(TASK REQUIREMENTS)
Each entry that follows is to be retyped exactly. Pictures do not belong in the copy.

(SOURCE DATA)
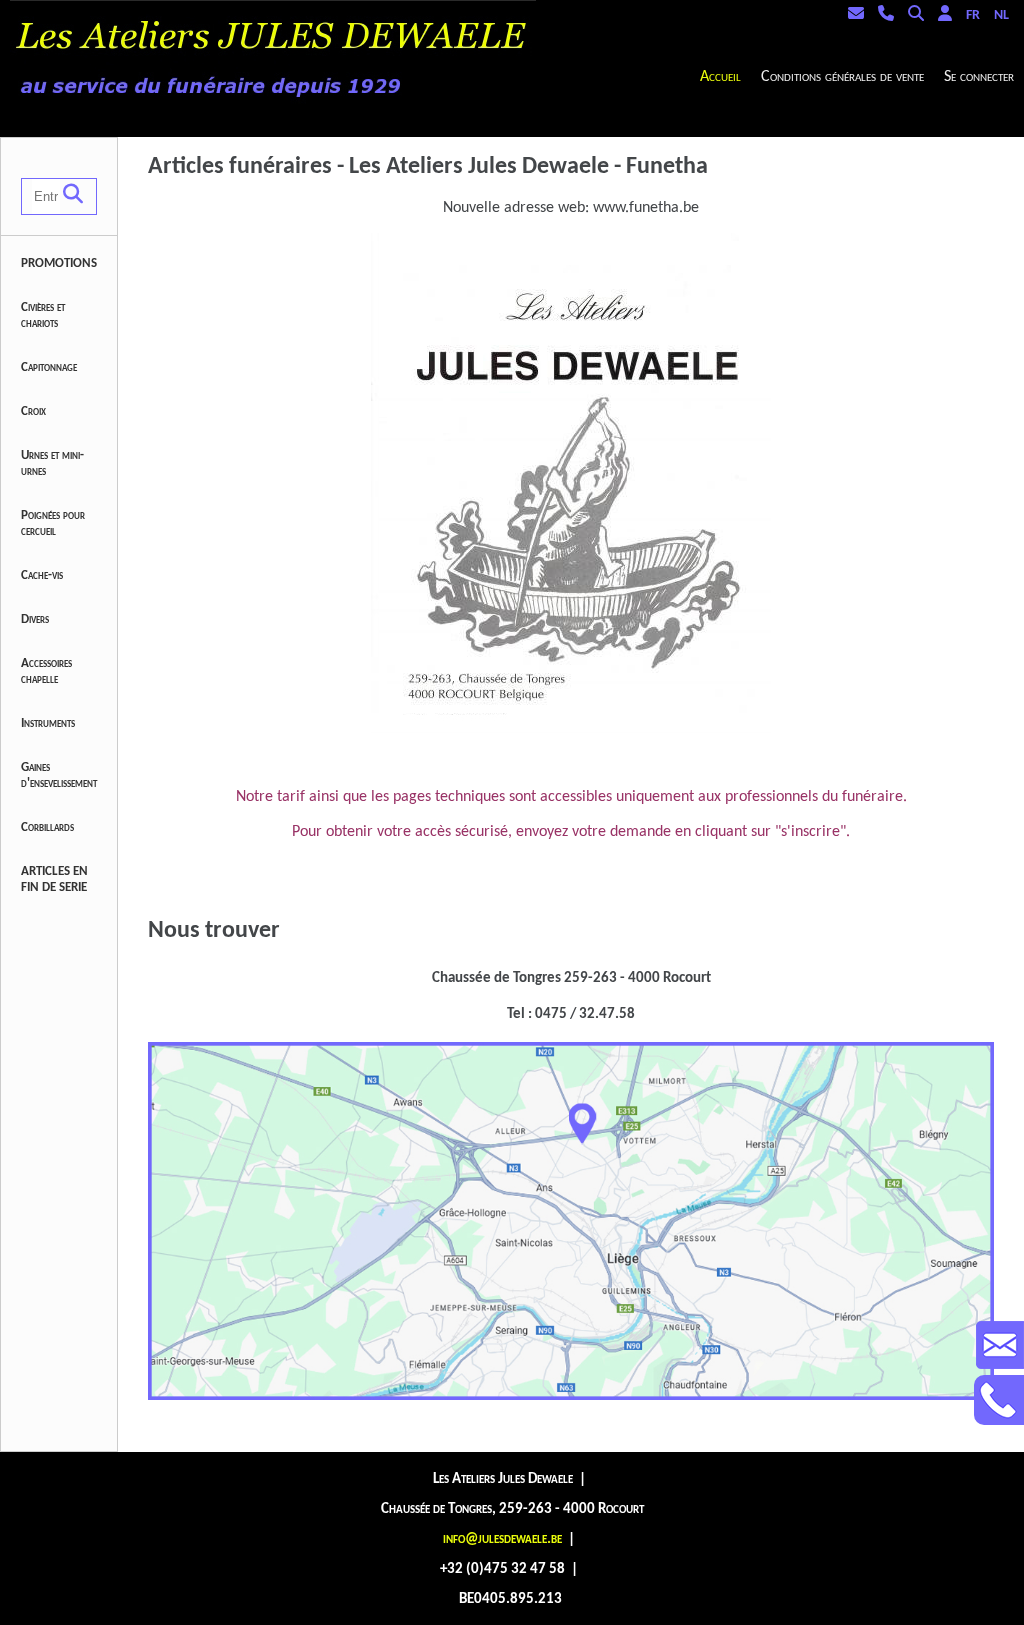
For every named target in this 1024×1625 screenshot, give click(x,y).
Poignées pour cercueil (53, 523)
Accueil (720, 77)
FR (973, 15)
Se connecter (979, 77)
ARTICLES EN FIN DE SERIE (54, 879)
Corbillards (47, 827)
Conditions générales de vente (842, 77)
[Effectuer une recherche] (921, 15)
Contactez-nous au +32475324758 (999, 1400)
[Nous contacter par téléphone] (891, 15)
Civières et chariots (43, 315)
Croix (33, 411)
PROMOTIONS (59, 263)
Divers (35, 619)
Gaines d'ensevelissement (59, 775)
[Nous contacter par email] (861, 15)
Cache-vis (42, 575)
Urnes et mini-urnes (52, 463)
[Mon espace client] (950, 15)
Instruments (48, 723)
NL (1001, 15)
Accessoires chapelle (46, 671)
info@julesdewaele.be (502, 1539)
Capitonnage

(EXERCISE ANSWER)
For every named target in this 1024×1625 screenshot, give click(x,y).
Poignées pour cercueil (53, 523)
Accueil (720, 77)
FR (973, 15)
Se connecter (979, 77)
ARTICLES EN FIN DE SERIE (54, 879)
Corbillards (47, 827)
Conditions générales de vente (842, 77)
[Effectuer une recherche] (921, 15)
Contactez-nous au +32475324758 (999, 1400)
[Nous contacter par téléphone] (891, 15)
Civières et chariots (43, 315)
Croix (33, 411)
PROMOTIONS (59, 263)
Divers (35, 619)
Gaines d'ensevelissement (59, 775)
[Nous contacter par email] (861, 15)
Cache-vis (42, 575)
Urnes et mini-urnes (52, 463)
[Mon espace client] (950, 15)
Instruments (48, 723)
NL (1001, 15)
Accessoires chapelle (46, 671)
info@julesdewaele.be (502, 1539)
Capitonnage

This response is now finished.